Extending RISC-V ISA With a Custom Instruction Set Extension
By Codasip
Introduction
RISC-V ISA (Instruction Set Architecture) is designed in a modular way. It means that the ISA has several groups of instructions (ISA extensions) that can be enabled or disabled as needed. This allows implementing precisely the instruction groups that the application needs, without having to pay for area or power that will not be used. One of the groups is special; it has no predefined instructions. Designers can add any instruction they need for the application that they want to accelerate. This is a powerful feature, as it does not break any software compatibility and leaves space for invention and differentiation at the same time. This whitepaper describes how to add application-specific instructions (custom ISA extension) and how to build all the needed tools in SDK, as well as implementing the custom ISA extension in HDL (e.g. Verilog).

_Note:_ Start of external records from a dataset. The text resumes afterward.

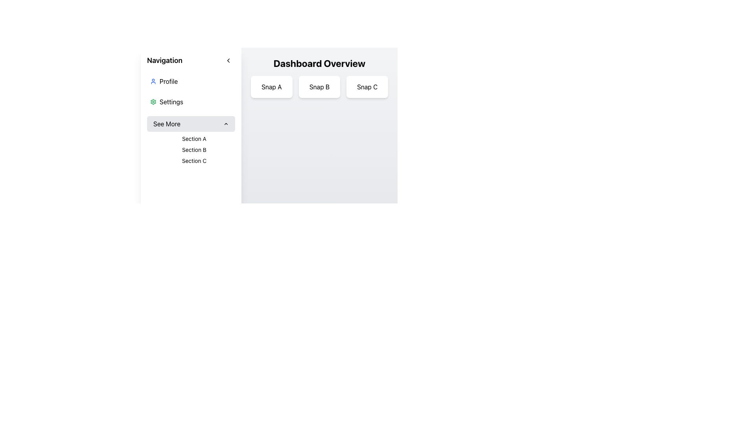 This screenshot has width=755, height=425. I want to click on the Text Display Card labeled 'Snap B', which is the second card in a horizontal grid layout beneath the 'Dashboard Overview' header, so click(319, 86).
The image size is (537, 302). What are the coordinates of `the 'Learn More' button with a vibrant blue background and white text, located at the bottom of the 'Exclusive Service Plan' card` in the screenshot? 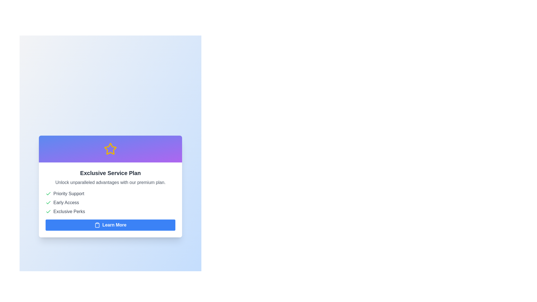 It's located at (110, 225).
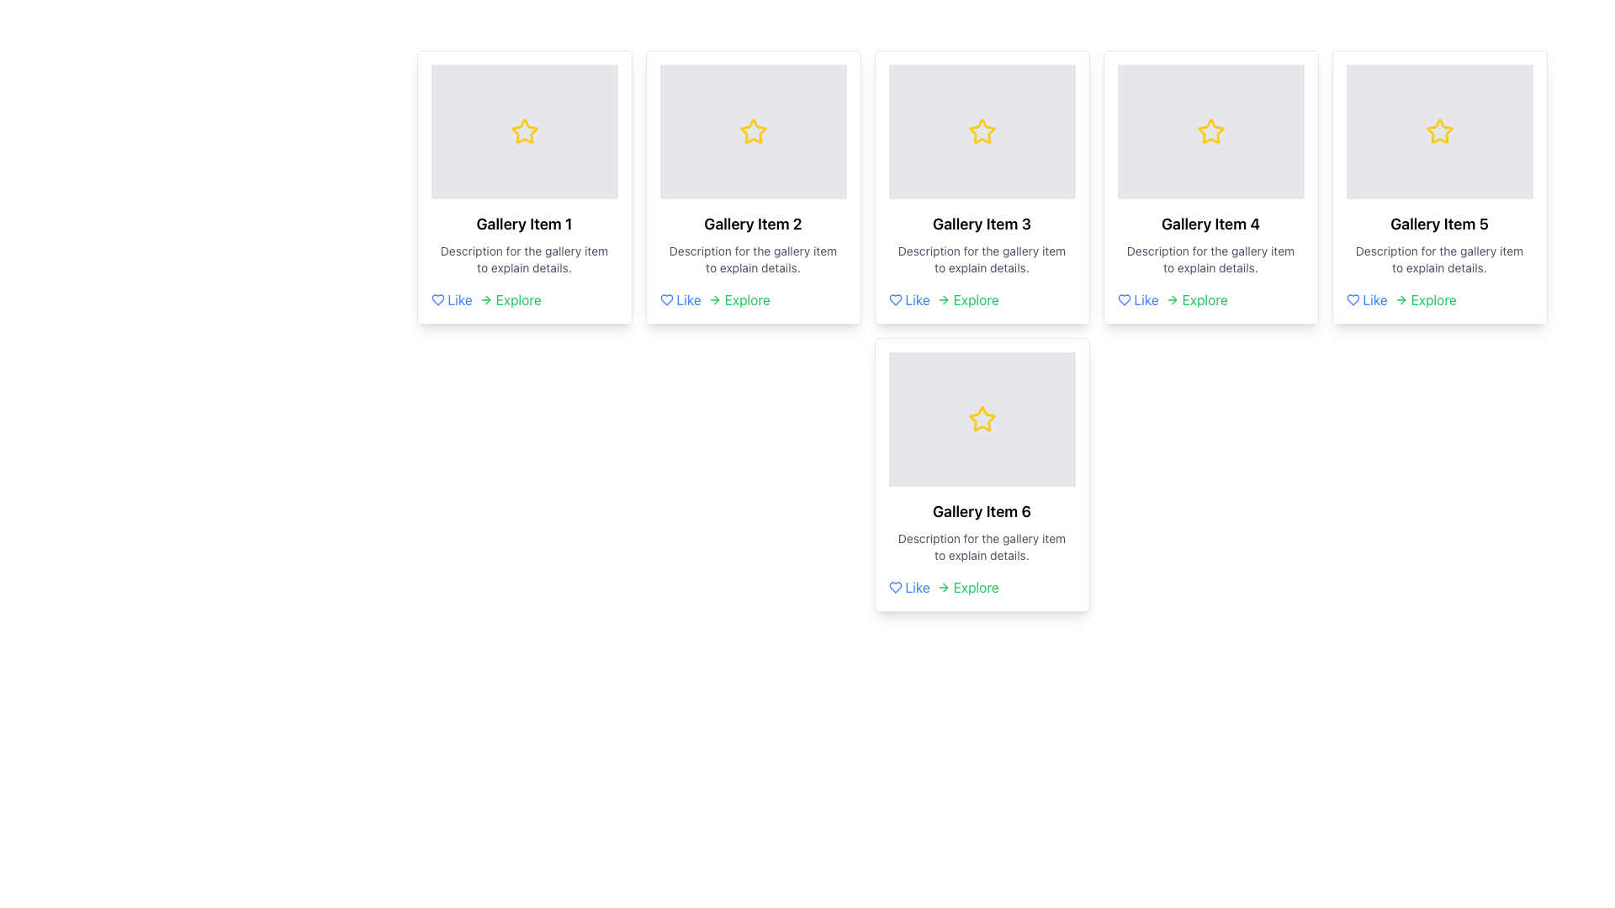 This screenshot has width=1615, height=908. What do you see at coordinates (894, 299) in the screenshot?
I see `the heart-shaped icon (SVG) located near the bottom-left corner of 'Gallery Item 3'` at bounding box center [894, 299].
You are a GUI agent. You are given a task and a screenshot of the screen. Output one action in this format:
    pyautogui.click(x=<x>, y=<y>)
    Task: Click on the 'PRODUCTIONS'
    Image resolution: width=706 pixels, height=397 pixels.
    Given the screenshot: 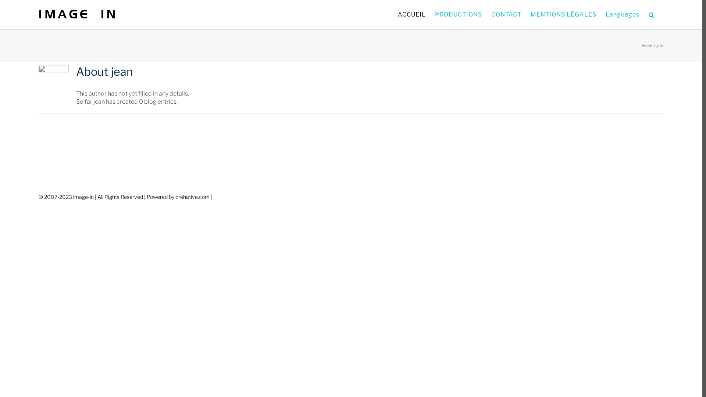 What is the action you would take?
    pyautogui.click(x=458, y=14)
    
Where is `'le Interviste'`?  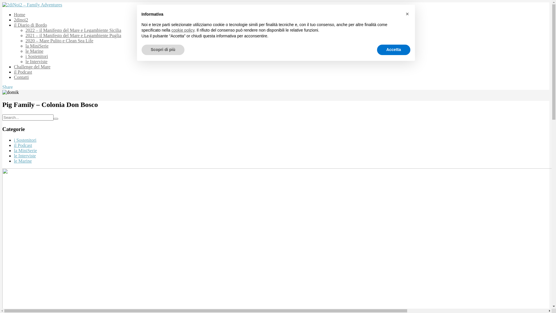 'le Interviste' is located at coordinates (25, 155).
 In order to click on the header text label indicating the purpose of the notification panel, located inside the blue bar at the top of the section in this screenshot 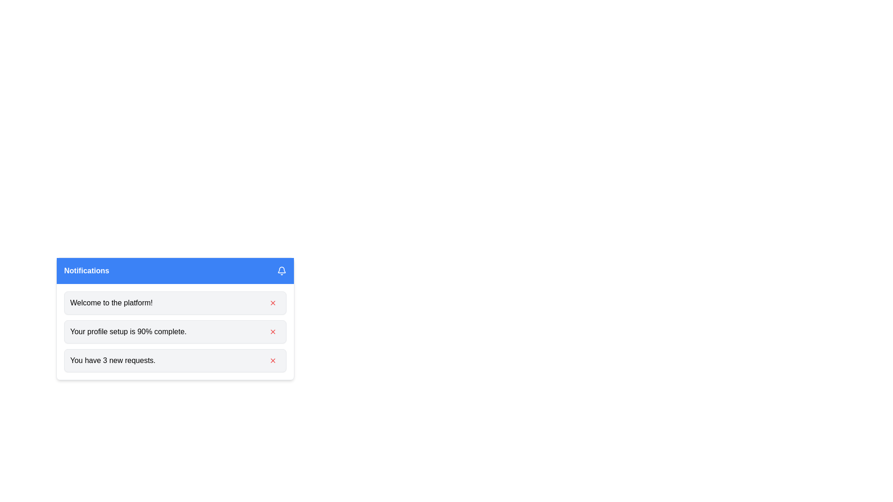, I will do `click(86, 271)`.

RISC-V Instruction Set Architecture
RISC-V ISA is organized into groups of instructions (ISA extensions). You can mix and match them as you want. For instance, you may have a RISC-V processor that implements the bare minimum, or a RISC-V processor that implements all ISA extensions, depending on the design needs.
The following table lists the main ISA extensions that have been ratified by RISC-V Foundation, and ISA extensions that are currently under development.
ISA Extension | Ratified | Notes |
I/E | Yes | Instructions for basic Integer operations. This is the only extension that is mandatory. I requires 32 registers, E requires only 16. |
M | Yes | Instructions for multiplication and division |
C | Yes | Compact instructions that have only 16bit encoding. This extension is very important for applications requiring low memory footprint. |
F | Yes | Single-precision floating-point instructions |
D | Yes | Double-precision floating-point instructions |
A | Yes | Atomic memory instructions |
B | No | Bit manipulation instructions. The extension contains instructions used for bit manipulations, such as rotations or bit set/clear instructions. |
V | No | Vector instructions that can be used for HPC. |
P | No | DSP and packed SIMD instructions needed for embedded DSP processors. |
The table above will be extended in the future as more ISA extensions are added.
Although the list is already extensive, a situation may arise when there is no suitable ready-made ISA extension that fits the design needs. In this case, RISC-V specification allows adding a custom ISA extension. This can be the company’s “secret sauce” and a key differentiator. Thanks to the nature of the RISC-V ecosystem, custom ISA extensions don’t break compliance with the main specification; even with additional instructions, your processor is still fully RISC-V compliant and can run generic software stack taken from the ecosystem.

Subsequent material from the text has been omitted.